Все молчат по-прежнему. Видно, допекла их бродячая жизнь. Тогда встает один, – высокий, долговязый, усы щеткой.

– И тебе не хворать, – отвечает, – молодой человек. Будем мы из города, археологи. Искали, нет ли в ваших краях ценных открытий для нашей науки. Долго бродили по лесам да болотам, все кругом перекопали, износились до нитки, а возвращаемся с пустыми руками. Ничего не нашли.

Я киваю: "Так-то оно так. Всяко бывает".

– Вот и я о том же, – вздыхает усатый. – C'est la vie.

Ничего я не понял, но тоже вздыхаю: «Ничего не поделать, жисть – она такая».

– Мы, – говорит усатый, – вас сильно не побеспокоим. Недолго поживем у реки, сил наберемся – и дальше пойдем. В город. Отчеты писать. Зима на носу, а здесь больше нам делать нечего.

– Живите, – говорю. – Места всем хватит.

Стали археологи у реки жить. Мы с Марьей к ним часто приходили. Бывало, принесем с собой подарков: то к чаю варенья банку, то меду, то баранок. Мужики к тому времени после тайги в себя поприходили, разговорчивые стали, галантные, – чисто англицкие лорды. Сидим, чай пьем, беседуем. И Марье веселей, – с городскими-то, – и мне – потому что ей хорошо.

Больше всех они с Модестом Петровичем общались. Это тот, усатый. Он оказался у них за главного. Говорят-говорят, да все по-научному, о чем – не понятно, но интересно.

Так понемногу совсем археологи оправились. Порозовели, что твои поросята, обноски какие сами залатали, какую одежду наши бабки им пошили, сердобольные.

Жалко было расставаться, привык я к ним: редко в наши края культурных людей заносит, а уж археологов и подавно. Вот и Марья моя – смотрю, стоит печальная, даже бледная.

– Прощайте, – говорю, Модест Петрович. – Было приятно с вами познакомиться. Не забывайте нас, в городе-то. А будете еще чего искать в наших краях – то милости просим.

– Спасибо, – отвечает, – на добром слове. Взаимно рад.

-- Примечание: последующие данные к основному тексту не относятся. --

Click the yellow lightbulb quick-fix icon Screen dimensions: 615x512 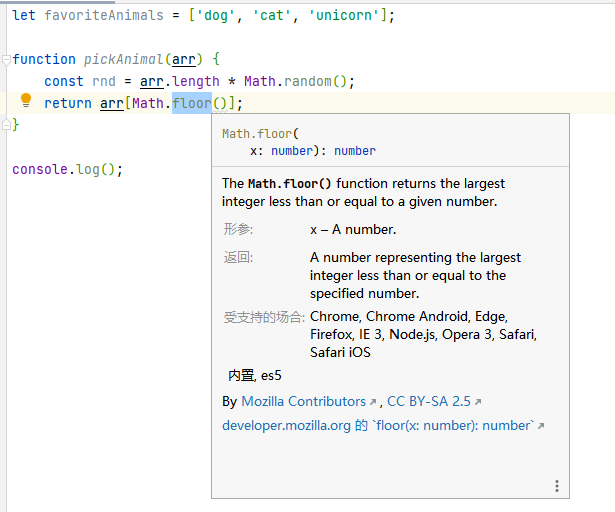pos(26,101)
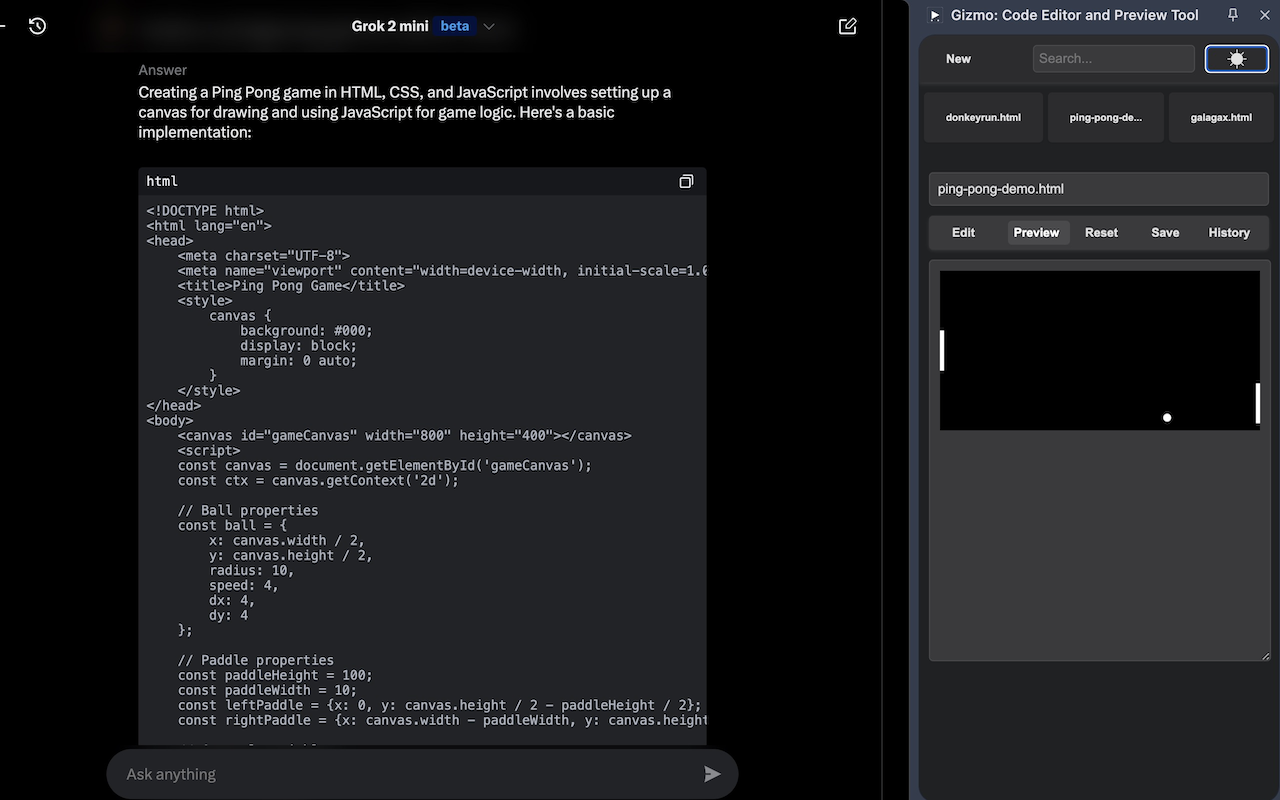Viewport: 1280px width, 800px height.
Task: Toggle light theme with the sun button
Action: coord(1236,58)
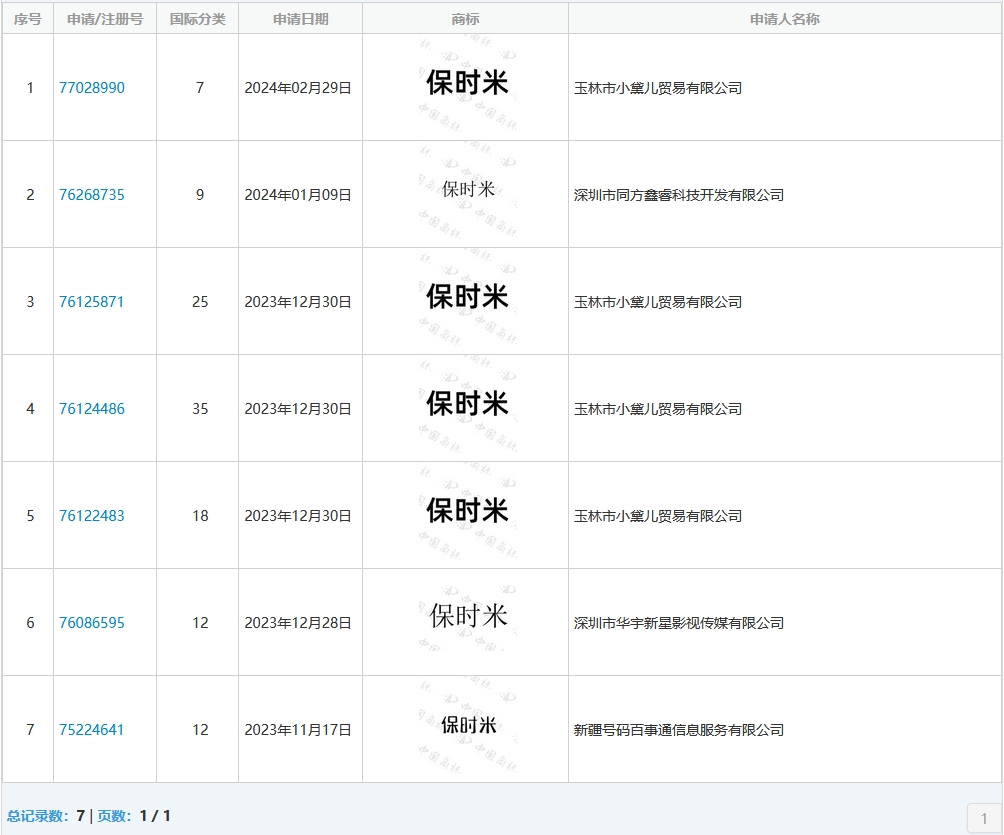This screenshot has height=835, width=1004.
Task: Click the 商标 column header
Action: point(465,19)
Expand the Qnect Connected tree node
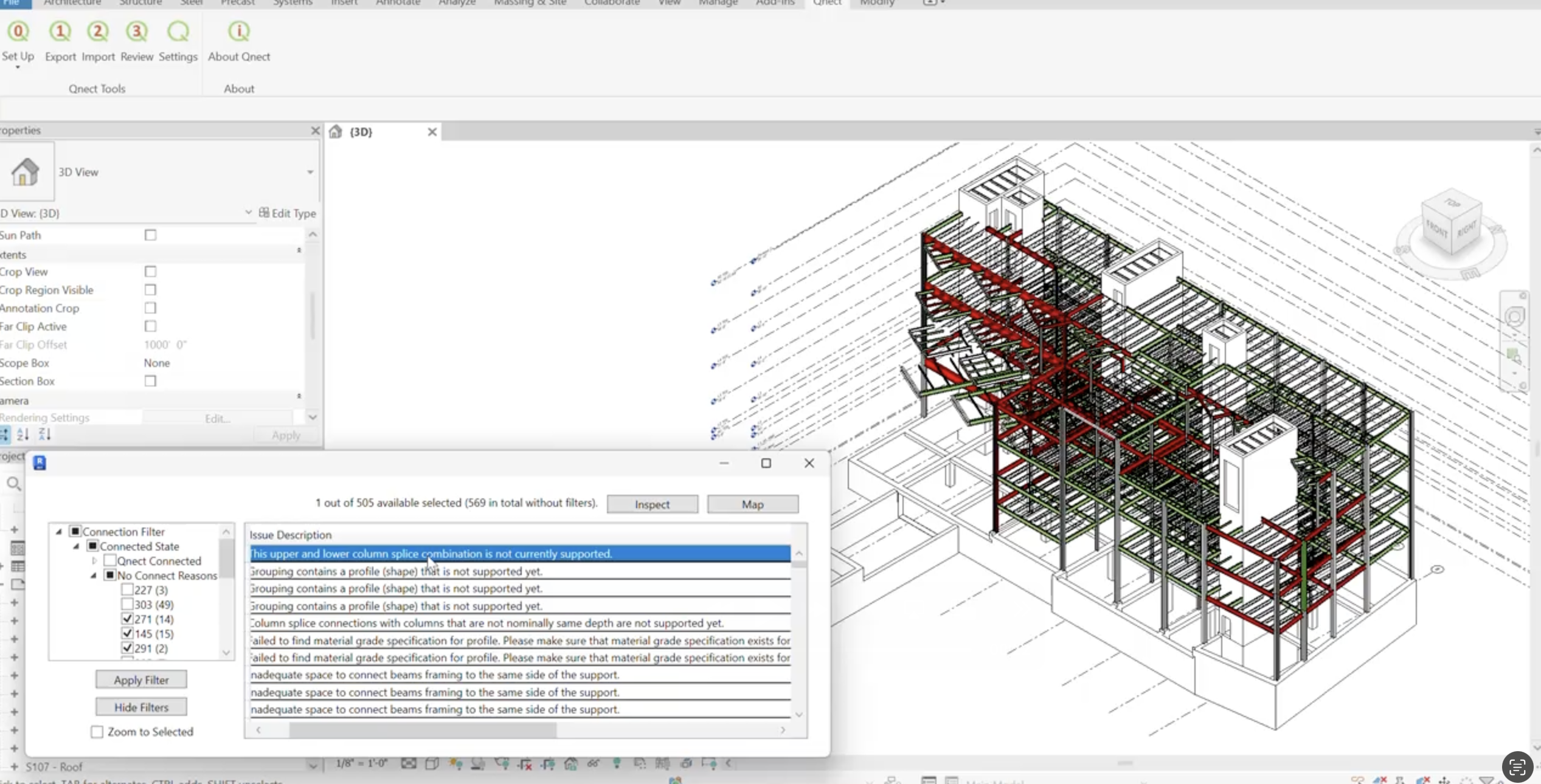The image size is (1541, 784). coord(94,561)

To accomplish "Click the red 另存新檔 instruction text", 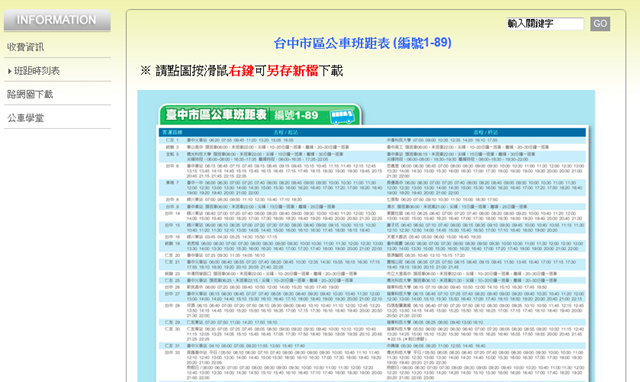I will tap(292, 71).
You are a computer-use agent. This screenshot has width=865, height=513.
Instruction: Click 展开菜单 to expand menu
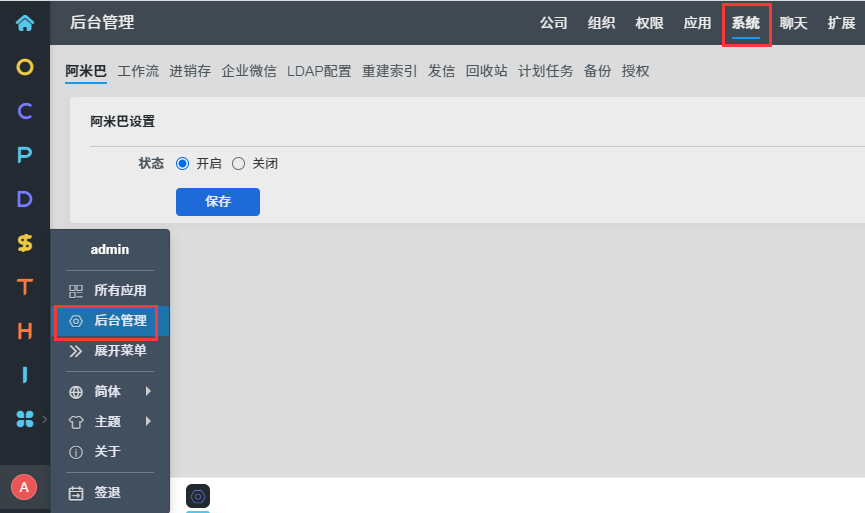click(x=110, y=351)
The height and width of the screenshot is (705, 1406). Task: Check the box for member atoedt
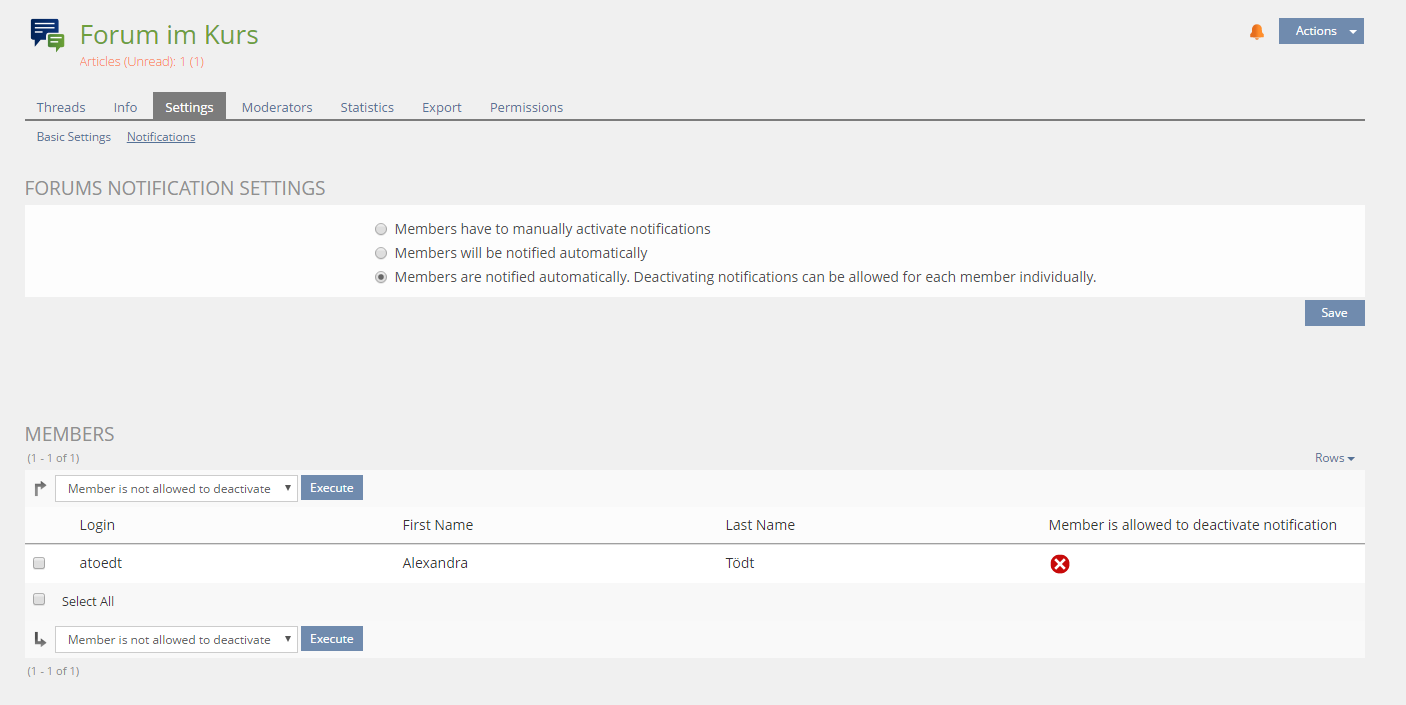pos(39,563)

Поворачивается к Марье, жмет ей руку.

– До свидания, Мария Арнольдовна. Контакты у вас есть. В случае чего – пишите.

Развернулся и отбыл вместе со своим отрядом. Только пороша вслед завертелась. Как теперь помню – как раз на Покров то было.

Стала Марья сама не своя. Не спит, не ест, исхудала, из дому не выходит, работу забросила, – все сидит, в угол смотрит.

Я и так, и этак, – ничего, молчит. Уж не заболела ли?

– Может, – говорю, – лекаря из райцентра позвать?

– Ненужно лекаря, – отвечает. – И снова молчит.

– Может, провинился в чем? – Ты уж прости дурака.

– Ничего, Ванюша. Просто сплин.

– Что за сплин такой? Заноза, что-ль?